Y tú... seguirás indiferente?



Nos encontramos en un momento de crisis, miedo e incertidumbre a raíz de la epidemia de COVID-19. Más aún en un país como México donde la integridad de sus habitantes peligra no sólo por el virus que azota al mundo entero, sino por el desequilibrio económico que se avecina.


El virus nos ha demostrado dos verdades irrefutables. Vivamos en dónde vivamos, sin importar nuestro color de piel o creencias, todos somos humanos y todos estamos juntos en esto. Pocas veces antes podríamos imaginar a todo el planeta hablando de lo mismo. Hoy todos somos vulnerables. Seamos humildes y empáticos.


Al mismo tiempo este virus ha dejado más que claro que hay algunos que son más vulnerables que otros. ¿Cómo lavarse las manos sin agua? ¿Cómo quedarse en casa si se habita en hacinamiento, en una situación de violencia familiar o simplemente porque se vive al día y hay que salir a trabajar? Que esta epidemia nos sirva para ver la terrible desigualdad que existe y con la que hemos aprendido a vivir sin cuestionarla.


Ahora nos damos cuenta que son los que no pueden quedarse en casa, los más expuestos, de los que necesitamos más. Comerciantes de alimentos, recogedores de basura, personal de limpieza, entre muchos otros. Entendamos de una vez no somos nada sin el otro, sólo la fraternidad nos levantará. Lo vemos claramente en estos días: Jóvenes tomando precauciones para cuidar de los mayores o doctores, enfermeras y cientos de profesionales de la salud poniendo en riesgo su vida para salvar a los demás.
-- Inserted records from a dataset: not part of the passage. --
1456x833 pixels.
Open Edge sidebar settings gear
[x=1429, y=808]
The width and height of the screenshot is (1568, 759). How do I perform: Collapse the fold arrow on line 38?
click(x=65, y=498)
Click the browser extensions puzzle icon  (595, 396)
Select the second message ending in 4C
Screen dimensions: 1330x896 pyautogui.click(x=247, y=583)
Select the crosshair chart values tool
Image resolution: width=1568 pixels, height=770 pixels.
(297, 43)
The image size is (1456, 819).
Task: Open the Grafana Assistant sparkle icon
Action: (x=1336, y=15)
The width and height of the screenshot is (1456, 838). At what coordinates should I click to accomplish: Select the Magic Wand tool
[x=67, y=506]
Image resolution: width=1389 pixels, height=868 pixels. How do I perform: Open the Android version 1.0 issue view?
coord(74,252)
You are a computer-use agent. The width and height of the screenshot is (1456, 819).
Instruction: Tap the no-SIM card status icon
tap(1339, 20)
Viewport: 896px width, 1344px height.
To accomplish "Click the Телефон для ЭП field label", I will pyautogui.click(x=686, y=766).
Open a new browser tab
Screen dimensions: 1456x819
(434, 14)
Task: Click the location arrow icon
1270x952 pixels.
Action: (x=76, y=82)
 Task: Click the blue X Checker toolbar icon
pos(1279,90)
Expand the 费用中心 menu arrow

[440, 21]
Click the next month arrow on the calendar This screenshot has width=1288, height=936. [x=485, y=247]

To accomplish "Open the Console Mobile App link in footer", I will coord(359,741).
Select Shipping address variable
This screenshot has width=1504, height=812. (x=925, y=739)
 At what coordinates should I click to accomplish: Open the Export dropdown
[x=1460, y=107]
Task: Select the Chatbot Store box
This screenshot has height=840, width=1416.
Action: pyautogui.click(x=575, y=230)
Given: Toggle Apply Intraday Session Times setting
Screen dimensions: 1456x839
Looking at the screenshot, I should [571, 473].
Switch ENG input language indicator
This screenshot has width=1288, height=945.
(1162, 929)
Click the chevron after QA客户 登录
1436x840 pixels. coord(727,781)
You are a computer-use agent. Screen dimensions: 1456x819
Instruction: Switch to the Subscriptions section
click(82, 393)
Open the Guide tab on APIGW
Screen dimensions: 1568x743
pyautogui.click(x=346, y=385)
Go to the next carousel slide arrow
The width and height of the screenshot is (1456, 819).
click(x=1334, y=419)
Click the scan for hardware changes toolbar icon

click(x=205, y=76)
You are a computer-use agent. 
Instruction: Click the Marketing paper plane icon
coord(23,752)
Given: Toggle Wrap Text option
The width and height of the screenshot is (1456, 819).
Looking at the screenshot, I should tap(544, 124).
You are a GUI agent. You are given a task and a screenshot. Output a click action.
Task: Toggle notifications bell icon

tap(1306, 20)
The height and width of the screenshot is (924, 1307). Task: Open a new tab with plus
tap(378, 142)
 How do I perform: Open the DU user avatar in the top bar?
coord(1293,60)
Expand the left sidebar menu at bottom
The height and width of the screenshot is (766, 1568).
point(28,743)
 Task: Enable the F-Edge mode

Y cuando esto pase, porque va a pasar, no podemos volver a la “normalidad” porque eso es lo que nos ha traído a esta crisis, no sólo sanitaria o económica, o incluso delictiva sino fundamentalmente una crisis de valores. Este tiene que ser un punto de inflexión para el mundo y para México.


Como mexicanos hemos salido adelante de muchas crisis, por ejemplo el temblor del 85 o el más reciente ocurrido el 19 de septiembre de 2017 que cobró muchas vidas. Pero al final, cuando las cosas se restablecen, volvemos a la apatía y el egoísmo. ¡No más! Aprendamos a valorar el trabajo de cada individuo y darle un trato digno. No seamos cómplices del miedo, sino de la fraternidad. Volteemos a ver al menos afortunado y seamos solidarios. Démonos cuenta del poder que tenemos como sociedad. Entre todos podemos bajar la curva de contagios, entre todos podemos trabajar por un mejor país.